Minimalism means designing systems that use the least hardware and software resources possible. In an era where personal computer perfomance capabilities expanded by orders of magnitude and mainstream software becomes more and more complex, minimalistic programming languages try to remain simple, elegant and use are little resources as possible. This year we will focus on declarative aspects of programming to make systems simpler, more robust and more secure.

With the expansion of small hardware in phones, the internet of things and embedded systems, free and open source software minimalism and declarative programming is essential to providing secure systems.

Key organizers of this declarative/minimalistic languages dev room for big ideas are members of the GNU projects for Lua, Mes, Guile, Gash and Guix. We will invite people from many other projects who contribute to improve today's systems taking declarative/minimalistic approaches.

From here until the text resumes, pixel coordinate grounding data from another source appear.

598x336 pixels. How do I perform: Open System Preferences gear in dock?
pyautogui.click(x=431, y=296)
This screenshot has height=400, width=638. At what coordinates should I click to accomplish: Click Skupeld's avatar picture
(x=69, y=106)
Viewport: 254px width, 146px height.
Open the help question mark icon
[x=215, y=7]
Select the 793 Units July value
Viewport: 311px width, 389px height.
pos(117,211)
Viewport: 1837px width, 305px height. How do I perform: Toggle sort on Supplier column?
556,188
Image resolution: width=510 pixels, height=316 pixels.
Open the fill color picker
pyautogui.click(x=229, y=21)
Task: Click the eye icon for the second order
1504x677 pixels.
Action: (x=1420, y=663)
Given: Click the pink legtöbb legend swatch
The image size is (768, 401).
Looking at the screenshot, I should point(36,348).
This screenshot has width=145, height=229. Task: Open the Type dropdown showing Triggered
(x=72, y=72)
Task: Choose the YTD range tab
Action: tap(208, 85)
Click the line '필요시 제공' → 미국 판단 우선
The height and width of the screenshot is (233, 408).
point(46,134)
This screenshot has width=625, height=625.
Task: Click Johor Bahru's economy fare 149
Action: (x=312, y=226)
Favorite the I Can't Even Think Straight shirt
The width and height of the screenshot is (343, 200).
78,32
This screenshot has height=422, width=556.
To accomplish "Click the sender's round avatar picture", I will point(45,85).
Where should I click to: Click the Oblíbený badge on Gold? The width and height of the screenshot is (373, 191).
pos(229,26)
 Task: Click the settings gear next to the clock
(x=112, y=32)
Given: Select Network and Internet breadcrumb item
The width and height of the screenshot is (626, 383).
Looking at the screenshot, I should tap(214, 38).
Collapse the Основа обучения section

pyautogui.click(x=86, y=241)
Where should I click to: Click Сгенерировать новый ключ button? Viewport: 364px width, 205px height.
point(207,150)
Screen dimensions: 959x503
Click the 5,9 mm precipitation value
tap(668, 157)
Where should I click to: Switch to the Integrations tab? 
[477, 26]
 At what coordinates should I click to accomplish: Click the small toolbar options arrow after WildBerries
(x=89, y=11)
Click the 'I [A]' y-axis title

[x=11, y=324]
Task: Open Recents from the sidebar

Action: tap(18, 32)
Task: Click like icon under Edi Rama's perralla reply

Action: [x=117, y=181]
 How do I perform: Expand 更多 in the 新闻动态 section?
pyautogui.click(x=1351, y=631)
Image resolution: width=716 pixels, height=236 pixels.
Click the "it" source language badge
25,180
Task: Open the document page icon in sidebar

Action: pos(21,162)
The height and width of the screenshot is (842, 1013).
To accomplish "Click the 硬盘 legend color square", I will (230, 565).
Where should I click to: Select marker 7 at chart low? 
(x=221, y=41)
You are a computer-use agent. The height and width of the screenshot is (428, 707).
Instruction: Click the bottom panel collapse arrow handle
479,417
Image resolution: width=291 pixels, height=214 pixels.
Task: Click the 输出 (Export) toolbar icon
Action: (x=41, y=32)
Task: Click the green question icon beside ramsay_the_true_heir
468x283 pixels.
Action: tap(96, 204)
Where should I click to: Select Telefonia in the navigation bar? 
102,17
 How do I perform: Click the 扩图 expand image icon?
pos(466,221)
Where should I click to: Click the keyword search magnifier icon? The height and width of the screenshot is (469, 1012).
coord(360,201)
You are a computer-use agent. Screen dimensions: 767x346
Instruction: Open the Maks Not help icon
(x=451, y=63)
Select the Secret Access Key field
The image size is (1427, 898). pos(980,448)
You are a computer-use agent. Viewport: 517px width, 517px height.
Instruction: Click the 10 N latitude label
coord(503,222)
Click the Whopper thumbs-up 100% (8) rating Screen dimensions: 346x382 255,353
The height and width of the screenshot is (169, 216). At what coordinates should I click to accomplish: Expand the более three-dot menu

Examples of the types of talks we envisage for this dev room are

  1. Declarative Mobile/embedded software development
  2. Distributed applications using Flow-Based Programming
  3. Hacking free software with declarative GNU Guix
  4. GNU Mes bootstrapping full free software systems from source
  5. Programming for open hardware architectures
  6. Building domain specific languages (DSLs)
  7. DSLs for logic programming
  8. Minimalistic virtual machines and OS

Related URLs

 - MES and bootstrappable https://www.gnu.org/software/mes and http://bootstrappable.org
 - Zig programming language https://ziglang.org/
 - D as a better C https://dlang.org/blog/2017/08/23/d-as-a-better-c/
 - GNU Guile https://www.gnu.org/software/guile/
 - Scheme http://community.schemewiki.org/
 - Racket https://racket-lang.org/
 - Minikanren http://minikanren.org/
 - Uxn https://wiki.xxiivv.com/site/uxn.html
 - Interim OS http://dump.mntmn.com/interim-paper/
 - Minimalistic and alternative OS Design https://scribe.rip/@enkiv2/composability-homogeneity-and-language-based-systems-fb00e2c2458

Why should FOSDEM accept this proposal?

Declarative programming and minimalism matters. Declarative programming allows for software that can more easily be reasoned about and is therefore more robust and secure. Minimalism allows for smaller systems that take less resources and consume less energy. More importantly, free and open source declarative software and minimalism allows for secure systems that are easy to understand. We believe these topics are educational and bring back the fun of the early days of computing where people learn to understand systems from the ground up. Speakers will be asked to accentuate the educational side of their projects.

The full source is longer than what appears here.